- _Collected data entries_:
* * *
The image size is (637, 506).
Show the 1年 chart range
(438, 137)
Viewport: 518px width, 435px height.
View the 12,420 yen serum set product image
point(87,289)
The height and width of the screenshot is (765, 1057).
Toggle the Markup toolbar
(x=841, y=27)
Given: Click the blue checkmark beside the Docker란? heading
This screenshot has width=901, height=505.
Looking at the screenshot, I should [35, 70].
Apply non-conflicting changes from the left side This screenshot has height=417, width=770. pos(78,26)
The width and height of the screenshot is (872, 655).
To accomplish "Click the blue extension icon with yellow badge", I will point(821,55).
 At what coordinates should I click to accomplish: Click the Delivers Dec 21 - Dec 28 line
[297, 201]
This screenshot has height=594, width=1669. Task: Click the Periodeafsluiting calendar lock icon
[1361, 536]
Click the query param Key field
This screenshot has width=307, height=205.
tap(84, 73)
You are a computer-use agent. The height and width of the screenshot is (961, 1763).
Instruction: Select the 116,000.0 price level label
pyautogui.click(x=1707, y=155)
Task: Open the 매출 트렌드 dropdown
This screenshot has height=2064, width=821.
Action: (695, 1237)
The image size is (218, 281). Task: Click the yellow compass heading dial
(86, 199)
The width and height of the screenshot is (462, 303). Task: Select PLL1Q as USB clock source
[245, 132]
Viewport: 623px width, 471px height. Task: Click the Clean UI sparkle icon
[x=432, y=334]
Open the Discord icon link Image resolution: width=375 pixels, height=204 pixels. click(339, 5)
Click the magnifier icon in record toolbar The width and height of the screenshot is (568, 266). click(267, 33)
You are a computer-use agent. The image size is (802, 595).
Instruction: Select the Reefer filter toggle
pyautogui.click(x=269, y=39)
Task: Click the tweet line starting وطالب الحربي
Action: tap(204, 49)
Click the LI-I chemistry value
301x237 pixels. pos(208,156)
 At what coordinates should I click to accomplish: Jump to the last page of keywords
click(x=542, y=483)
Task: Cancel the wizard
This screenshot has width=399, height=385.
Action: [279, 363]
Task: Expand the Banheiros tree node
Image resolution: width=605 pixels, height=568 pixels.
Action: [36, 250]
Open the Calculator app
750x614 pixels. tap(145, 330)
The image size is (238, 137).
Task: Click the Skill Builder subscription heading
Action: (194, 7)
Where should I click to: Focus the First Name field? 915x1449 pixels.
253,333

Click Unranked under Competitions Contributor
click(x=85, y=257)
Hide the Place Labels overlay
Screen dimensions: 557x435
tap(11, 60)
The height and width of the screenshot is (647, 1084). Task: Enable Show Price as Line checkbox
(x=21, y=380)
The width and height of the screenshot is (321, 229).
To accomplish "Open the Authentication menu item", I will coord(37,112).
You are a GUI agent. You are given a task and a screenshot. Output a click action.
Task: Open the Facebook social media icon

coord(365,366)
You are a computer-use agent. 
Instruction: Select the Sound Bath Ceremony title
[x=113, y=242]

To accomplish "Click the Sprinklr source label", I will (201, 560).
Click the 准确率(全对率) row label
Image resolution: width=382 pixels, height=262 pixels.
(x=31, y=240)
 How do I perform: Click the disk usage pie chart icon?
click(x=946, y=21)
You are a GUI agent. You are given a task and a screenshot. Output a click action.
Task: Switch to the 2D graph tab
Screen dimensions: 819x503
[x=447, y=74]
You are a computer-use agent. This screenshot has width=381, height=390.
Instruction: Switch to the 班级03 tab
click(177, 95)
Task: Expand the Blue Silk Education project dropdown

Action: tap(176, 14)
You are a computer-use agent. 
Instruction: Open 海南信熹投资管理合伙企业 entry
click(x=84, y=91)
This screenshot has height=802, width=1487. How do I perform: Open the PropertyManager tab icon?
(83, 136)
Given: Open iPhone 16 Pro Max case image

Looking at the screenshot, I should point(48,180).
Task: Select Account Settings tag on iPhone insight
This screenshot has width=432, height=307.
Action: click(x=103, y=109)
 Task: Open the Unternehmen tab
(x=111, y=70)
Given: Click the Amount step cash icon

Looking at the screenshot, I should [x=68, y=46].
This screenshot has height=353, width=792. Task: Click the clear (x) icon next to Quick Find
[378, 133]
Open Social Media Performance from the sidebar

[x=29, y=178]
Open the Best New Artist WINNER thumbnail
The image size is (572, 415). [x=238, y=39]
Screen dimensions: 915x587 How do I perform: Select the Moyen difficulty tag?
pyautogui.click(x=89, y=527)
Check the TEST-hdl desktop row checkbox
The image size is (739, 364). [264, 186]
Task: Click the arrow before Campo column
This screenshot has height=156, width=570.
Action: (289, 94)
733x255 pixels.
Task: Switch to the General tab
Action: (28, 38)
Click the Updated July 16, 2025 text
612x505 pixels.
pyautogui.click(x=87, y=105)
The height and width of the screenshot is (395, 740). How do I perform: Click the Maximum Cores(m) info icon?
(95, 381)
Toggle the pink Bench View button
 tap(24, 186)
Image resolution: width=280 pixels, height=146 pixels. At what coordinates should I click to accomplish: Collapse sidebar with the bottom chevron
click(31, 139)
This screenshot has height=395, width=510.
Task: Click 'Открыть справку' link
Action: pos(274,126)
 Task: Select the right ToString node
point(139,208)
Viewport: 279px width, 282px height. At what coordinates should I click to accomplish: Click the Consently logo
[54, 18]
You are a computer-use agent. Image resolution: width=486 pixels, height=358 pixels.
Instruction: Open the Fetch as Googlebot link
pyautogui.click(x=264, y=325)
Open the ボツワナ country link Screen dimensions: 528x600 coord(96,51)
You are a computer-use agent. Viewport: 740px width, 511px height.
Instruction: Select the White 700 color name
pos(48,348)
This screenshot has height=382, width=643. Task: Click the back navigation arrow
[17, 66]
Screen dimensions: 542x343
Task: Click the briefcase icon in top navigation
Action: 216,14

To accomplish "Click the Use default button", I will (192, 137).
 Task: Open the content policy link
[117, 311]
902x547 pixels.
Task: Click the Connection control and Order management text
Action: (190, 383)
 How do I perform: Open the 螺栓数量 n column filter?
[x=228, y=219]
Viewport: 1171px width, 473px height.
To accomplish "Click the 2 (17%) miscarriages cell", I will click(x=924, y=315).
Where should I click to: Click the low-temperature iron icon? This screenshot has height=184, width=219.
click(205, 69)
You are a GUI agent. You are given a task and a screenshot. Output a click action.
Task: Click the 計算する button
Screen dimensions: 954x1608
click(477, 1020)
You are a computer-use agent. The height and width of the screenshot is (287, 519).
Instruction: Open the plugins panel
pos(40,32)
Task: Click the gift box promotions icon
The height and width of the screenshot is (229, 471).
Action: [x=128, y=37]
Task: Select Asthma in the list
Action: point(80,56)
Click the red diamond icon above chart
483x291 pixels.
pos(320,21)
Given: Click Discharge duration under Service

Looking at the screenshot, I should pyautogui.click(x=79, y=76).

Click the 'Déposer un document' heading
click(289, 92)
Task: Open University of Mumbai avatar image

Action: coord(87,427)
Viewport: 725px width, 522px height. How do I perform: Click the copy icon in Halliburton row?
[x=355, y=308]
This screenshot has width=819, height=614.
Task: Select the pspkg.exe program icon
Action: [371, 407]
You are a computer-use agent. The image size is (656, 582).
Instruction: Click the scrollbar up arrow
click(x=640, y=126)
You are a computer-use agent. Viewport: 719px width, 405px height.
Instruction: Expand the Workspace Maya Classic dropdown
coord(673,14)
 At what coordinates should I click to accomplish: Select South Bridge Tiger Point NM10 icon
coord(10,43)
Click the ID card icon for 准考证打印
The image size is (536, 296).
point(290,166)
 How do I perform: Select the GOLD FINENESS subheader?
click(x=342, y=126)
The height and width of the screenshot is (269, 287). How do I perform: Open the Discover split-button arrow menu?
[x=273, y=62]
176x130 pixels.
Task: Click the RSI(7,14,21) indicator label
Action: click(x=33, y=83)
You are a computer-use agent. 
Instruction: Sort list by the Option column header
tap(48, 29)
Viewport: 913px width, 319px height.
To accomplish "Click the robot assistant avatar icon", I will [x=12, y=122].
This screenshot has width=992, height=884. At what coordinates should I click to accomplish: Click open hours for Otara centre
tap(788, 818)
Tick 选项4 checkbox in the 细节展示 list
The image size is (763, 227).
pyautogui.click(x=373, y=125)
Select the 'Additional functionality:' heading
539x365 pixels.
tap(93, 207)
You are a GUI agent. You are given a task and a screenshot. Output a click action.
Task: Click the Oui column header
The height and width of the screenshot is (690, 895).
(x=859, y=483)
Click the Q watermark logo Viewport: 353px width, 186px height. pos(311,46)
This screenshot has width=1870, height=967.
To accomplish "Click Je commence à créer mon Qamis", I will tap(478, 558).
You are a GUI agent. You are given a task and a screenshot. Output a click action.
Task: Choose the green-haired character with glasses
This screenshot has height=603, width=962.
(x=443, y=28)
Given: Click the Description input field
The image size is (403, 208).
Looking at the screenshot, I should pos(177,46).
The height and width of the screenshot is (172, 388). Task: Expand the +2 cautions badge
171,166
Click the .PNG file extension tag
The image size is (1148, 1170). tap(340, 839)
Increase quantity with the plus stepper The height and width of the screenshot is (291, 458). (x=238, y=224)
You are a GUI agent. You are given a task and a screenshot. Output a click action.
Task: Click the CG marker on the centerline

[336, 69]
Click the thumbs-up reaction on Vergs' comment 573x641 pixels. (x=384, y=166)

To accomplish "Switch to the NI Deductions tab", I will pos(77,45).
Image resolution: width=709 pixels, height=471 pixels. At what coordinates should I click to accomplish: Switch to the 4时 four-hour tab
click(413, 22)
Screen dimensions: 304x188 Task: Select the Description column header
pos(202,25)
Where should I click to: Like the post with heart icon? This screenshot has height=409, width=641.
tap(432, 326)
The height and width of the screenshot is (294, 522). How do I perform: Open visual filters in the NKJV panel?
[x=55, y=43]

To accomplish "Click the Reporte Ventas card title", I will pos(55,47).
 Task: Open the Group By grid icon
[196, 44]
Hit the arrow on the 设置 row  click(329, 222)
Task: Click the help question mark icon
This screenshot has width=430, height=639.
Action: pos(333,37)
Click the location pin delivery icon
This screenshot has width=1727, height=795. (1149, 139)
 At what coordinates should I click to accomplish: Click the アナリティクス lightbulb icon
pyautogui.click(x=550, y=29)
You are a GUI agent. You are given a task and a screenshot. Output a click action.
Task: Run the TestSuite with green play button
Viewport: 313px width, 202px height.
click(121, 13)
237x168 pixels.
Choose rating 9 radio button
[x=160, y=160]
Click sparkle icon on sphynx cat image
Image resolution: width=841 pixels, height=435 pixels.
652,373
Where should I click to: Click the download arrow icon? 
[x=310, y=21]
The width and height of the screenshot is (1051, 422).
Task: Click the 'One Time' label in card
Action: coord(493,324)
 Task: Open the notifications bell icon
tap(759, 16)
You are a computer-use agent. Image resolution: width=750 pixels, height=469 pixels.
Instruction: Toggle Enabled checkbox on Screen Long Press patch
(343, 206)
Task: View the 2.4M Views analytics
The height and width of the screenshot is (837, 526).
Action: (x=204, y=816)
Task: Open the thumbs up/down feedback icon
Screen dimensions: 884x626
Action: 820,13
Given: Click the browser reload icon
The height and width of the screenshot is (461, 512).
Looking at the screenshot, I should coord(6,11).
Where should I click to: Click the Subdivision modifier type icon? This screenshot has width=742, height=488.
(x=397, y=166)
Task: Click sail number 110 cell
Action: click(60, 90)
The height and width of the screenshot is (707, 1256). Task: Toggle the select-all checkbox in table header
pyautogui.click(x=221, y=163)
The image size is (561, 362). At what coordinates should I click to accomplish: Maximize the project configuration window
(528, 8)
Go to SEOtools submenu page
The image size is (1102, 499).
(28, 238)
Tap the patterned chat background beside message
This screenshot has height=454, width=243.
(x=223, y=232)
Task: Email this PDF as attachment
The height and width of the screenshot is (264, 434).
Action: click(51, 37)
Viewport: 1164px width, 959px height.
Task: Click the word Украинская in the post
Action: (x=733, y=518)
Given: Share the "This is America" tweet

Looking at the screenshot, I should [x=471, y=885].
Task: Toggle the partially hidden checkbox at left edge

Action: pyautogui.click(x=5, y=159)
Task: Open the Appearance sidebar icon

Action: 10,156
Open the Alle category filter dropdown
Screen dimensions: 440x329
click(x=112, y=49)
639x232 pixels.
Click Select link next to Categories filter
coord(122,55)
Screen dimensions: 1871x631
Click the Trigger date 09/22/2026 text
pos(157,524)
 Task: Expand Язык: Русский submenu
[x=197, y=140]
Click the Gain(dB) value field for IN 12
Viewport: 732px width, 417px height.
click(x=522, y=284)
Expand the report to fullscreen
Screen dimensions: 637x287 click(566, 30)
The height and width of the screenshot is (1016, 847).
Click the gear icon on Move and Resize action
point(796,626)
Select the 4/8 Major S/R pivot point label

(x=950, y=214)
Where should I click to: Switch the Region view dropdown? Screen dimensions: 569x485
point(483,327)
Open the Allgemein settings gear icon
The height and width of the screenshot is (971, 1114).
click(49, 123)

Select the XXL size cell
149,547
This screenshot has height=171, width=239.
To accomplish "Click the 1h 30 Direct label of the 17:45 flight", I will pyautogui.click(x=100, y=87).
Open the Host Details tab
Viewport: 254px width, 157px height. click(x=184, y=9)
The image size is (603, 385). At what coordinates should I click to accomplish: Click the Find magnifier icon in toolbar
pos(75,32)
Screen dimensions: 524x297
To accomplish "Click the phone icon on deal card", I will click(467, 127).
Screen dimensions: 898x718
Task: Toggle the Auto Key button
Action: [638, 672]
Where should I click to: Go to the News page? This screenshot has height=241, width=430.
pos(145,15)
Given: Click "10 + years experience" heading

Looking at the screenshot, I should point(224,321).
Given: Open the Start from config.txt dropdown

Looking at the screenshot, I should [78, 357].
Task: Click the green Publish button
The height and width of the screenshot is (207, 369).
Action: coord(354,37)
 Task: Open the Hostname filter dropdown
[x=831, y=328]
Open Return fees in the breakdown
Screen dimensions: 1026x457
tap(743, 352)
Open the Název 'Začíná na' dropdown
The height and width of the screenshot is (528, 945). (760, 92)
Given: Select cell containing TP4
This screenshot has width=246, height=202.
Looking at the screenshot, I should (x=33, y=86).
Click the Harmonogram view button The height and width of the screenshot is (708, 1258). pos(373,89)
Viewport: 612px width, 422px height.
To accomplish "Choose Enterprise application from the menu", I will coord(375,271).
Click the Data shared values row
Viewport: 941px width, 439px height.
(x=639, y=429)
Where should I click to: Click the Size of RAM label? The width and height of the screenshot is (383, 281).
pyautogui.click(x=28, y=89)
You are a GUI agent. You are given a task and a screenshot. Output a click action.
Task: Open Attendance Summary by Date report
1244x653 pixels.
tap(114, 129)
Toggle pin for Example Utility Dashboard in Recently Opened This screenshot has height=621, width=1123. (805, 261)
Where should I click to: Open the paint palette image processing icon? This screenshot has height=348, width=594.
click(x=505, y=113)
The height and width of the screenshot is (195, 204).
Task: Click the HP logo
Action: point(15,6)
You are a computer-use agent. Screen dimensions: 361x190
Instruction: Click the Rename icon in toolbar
* * *
- _What the task requires_:
Look through the entries and copy every line in which the string "thumbs" appears.

- _Answer to this problem_:
Click the thumbs-up reaction on Vergs' comment 573x641 pixels. (x=384, y=166)
Task: Open the thumbs up/down feedback icon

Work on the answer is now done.